# [EXERCISE]
Exactly the lines from the start of the data below through the line that contains "Technology Channel (512, 2531)" are to be copied, with pictures left out.

# [TASK DATA]
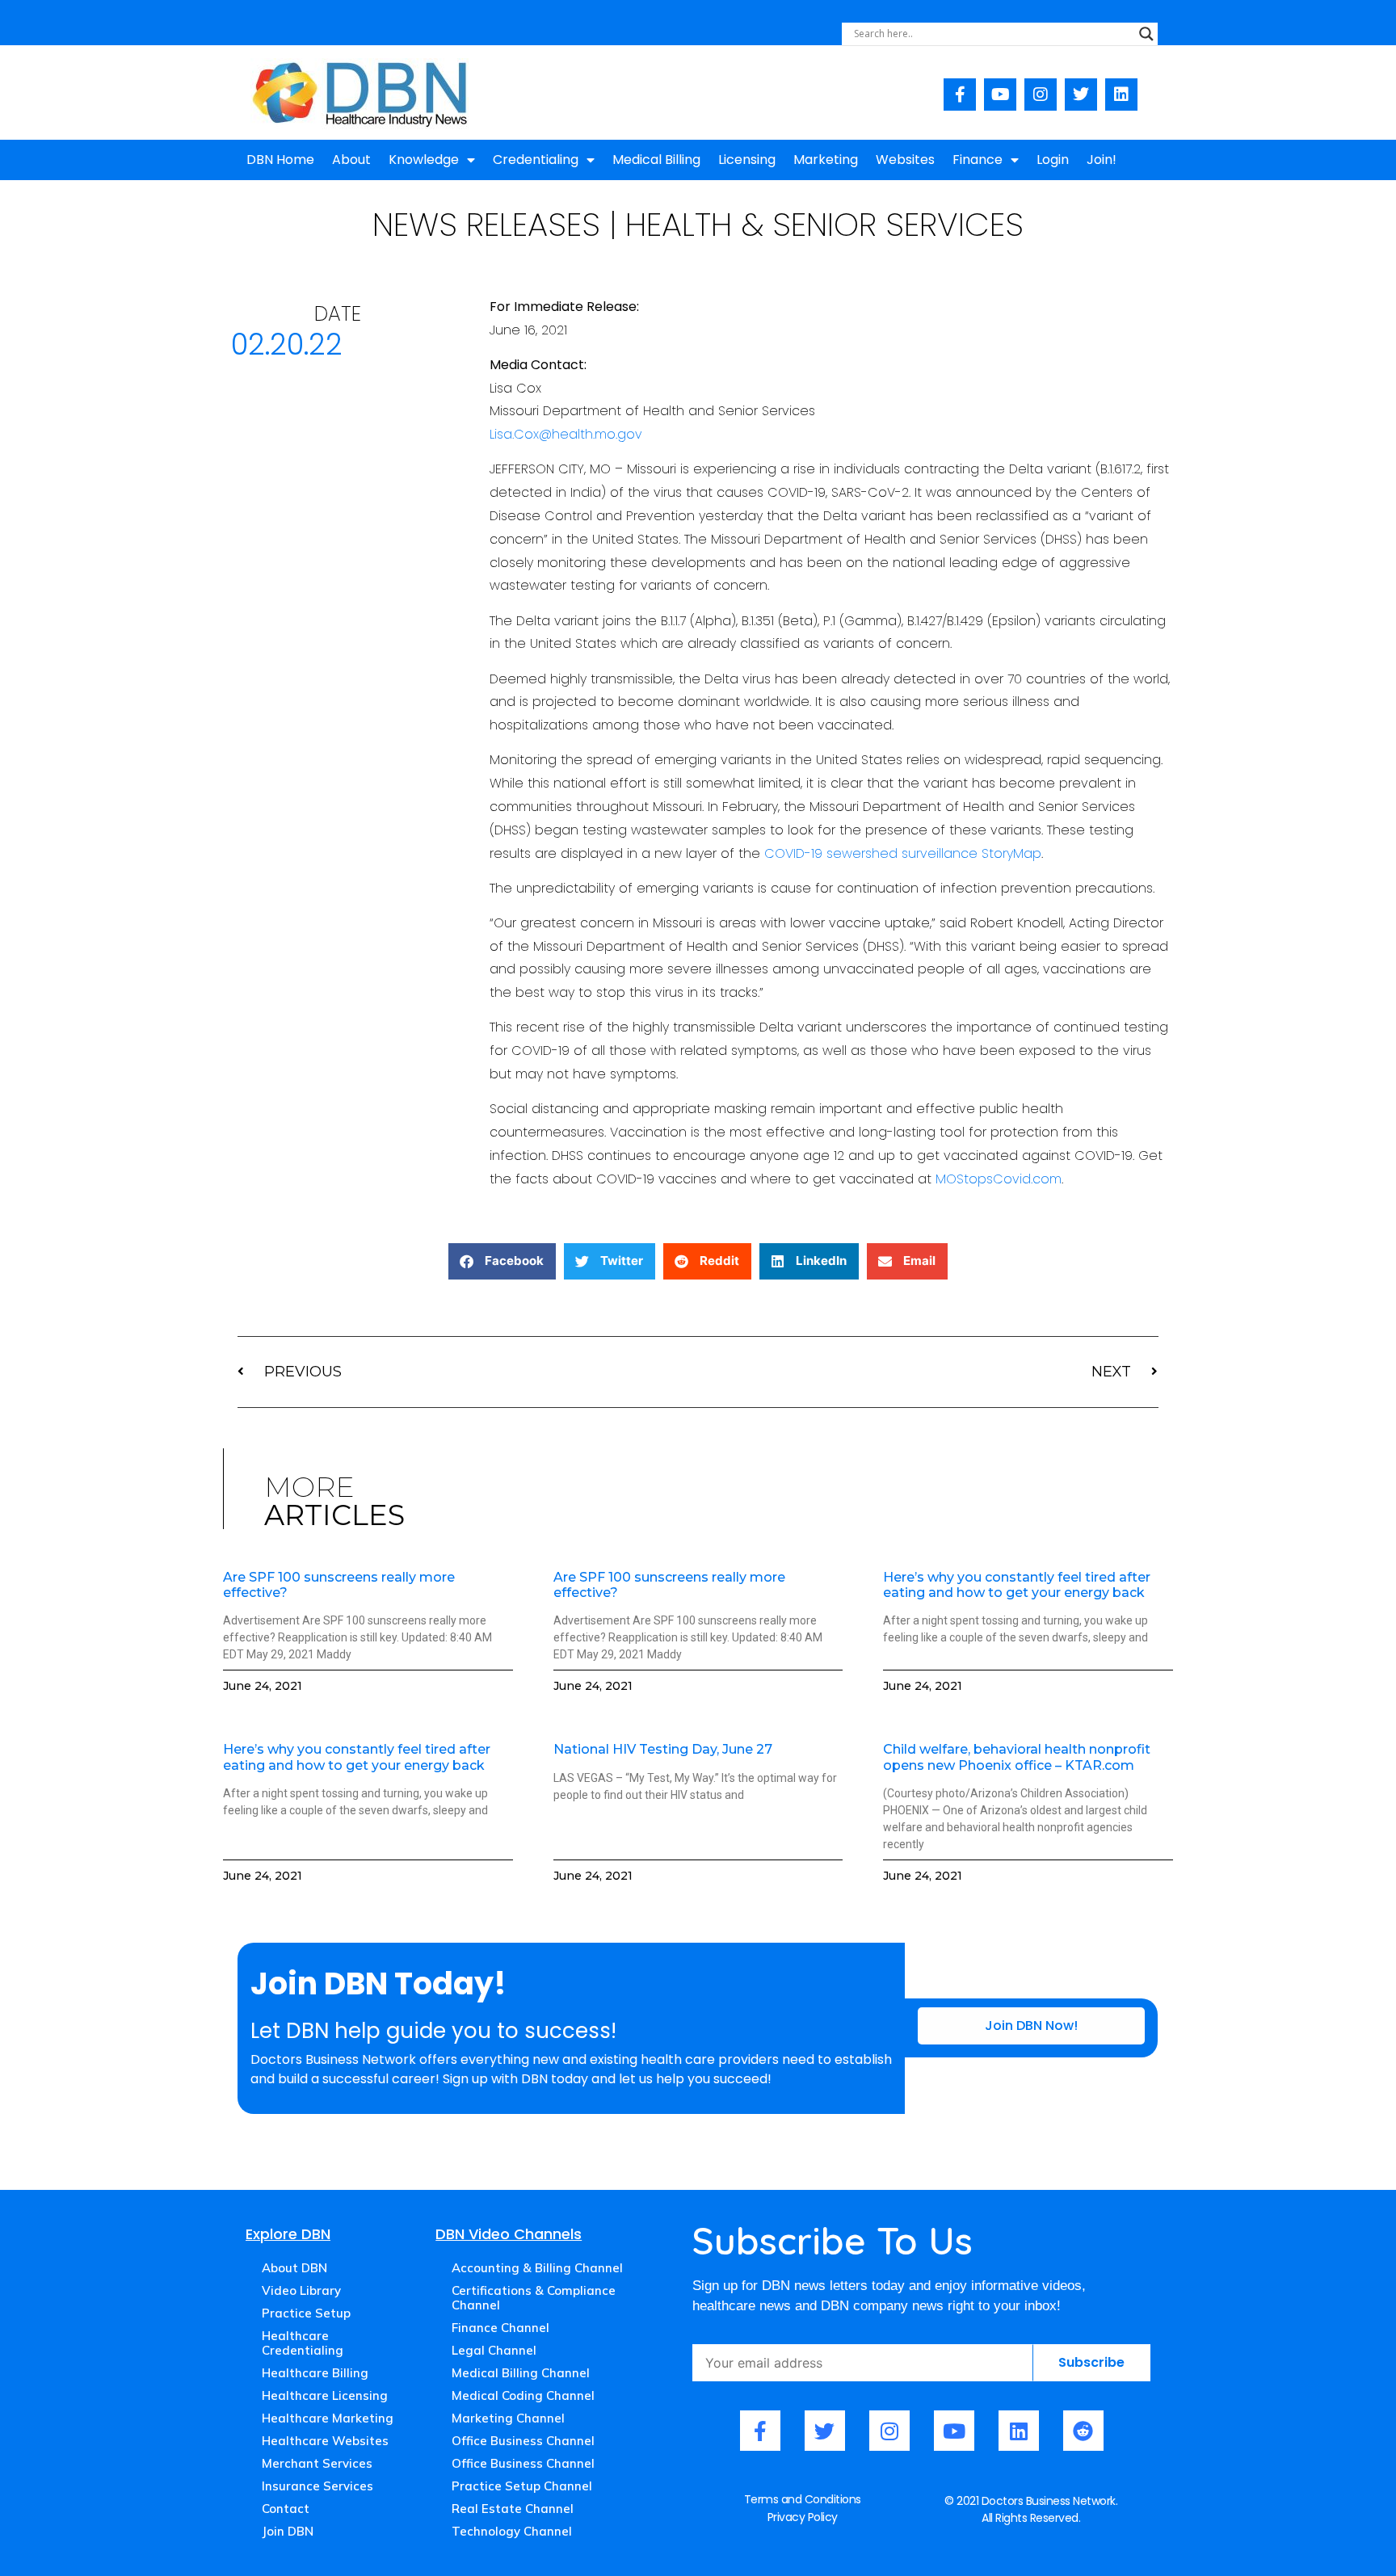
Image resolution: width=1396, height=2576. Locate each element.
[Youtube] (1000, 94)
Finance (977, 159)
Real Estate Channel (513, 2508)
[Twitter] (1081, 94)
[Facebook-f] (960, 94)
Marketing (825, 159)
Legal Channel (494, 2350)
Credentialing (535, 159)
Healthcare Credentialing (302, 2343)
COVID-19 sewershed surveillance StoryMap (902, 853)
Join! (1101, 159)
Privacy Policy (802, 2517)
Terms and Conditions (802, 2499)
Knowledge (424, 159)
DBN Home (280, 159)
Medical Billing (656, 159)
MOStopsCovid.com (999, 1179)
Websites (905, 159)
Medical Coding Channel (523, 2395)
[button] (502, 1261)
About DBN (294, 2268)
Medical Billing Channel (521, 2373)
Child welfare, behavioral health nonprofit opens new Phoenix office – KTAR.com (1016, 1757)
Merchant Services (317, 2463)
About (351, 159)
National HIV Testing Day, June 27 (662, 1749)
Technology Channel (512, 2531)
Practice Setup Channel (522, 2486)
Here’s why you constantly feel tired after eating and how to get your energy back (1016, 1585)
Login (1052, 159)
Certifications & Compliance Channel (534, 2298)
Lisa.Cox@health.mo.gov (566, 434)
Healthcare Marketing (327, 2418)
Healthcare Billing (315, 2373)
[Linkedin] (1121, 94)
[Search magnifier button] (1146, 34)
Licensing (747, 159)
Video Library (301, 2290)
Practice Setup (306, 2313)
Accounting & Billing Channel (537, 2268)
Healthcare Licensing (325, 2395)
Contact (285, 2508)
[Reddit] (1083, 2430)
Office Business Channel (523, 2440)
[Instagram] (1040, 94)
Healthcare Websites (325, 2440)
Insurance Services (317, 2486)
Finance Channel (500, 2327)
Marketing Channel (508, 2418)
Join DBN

# [ANSWER SECTION]
Image resolution: width=1396, height=2576. Locate each element.
[Youtube] (1000, 94)
Finance (977, 159)
Real Estate Channel (513, 2508)
[Twitter] (1081, 94)
[Facebook-f] (960, 94)
Marketing (825, 159)
Legal Channel (494, 2350)
Credentialing (535, 159)
Healthcare Credentialing (302, 2343)
COVID-19 sewershed surveillance StoryMap (902, 853)
Join! (1101, 159)
Privacy Policy (802, 2517)
Terms and Conditions (802, 2499)
Knowledge (424, 159)
DBN Home (280, 159)
Medical Billing (656, 159)
MOStopsCovid.com (999, 1179)
Websites (905, 159)
Medical Coding Channel (523, 2395)
[button] (502, 1261)
About DBN (294, 2268)
Medical Billing Channel (521, 2373)
Child welfare, behavioral health nonprofit opens new Phoenix office – KTAR.com (1016, 1757)
Merchant Services (317, 2463)
About (351, 159)
National HIV Testing Day, June 27 (662, 1749)
Technology Channel (512, 2531)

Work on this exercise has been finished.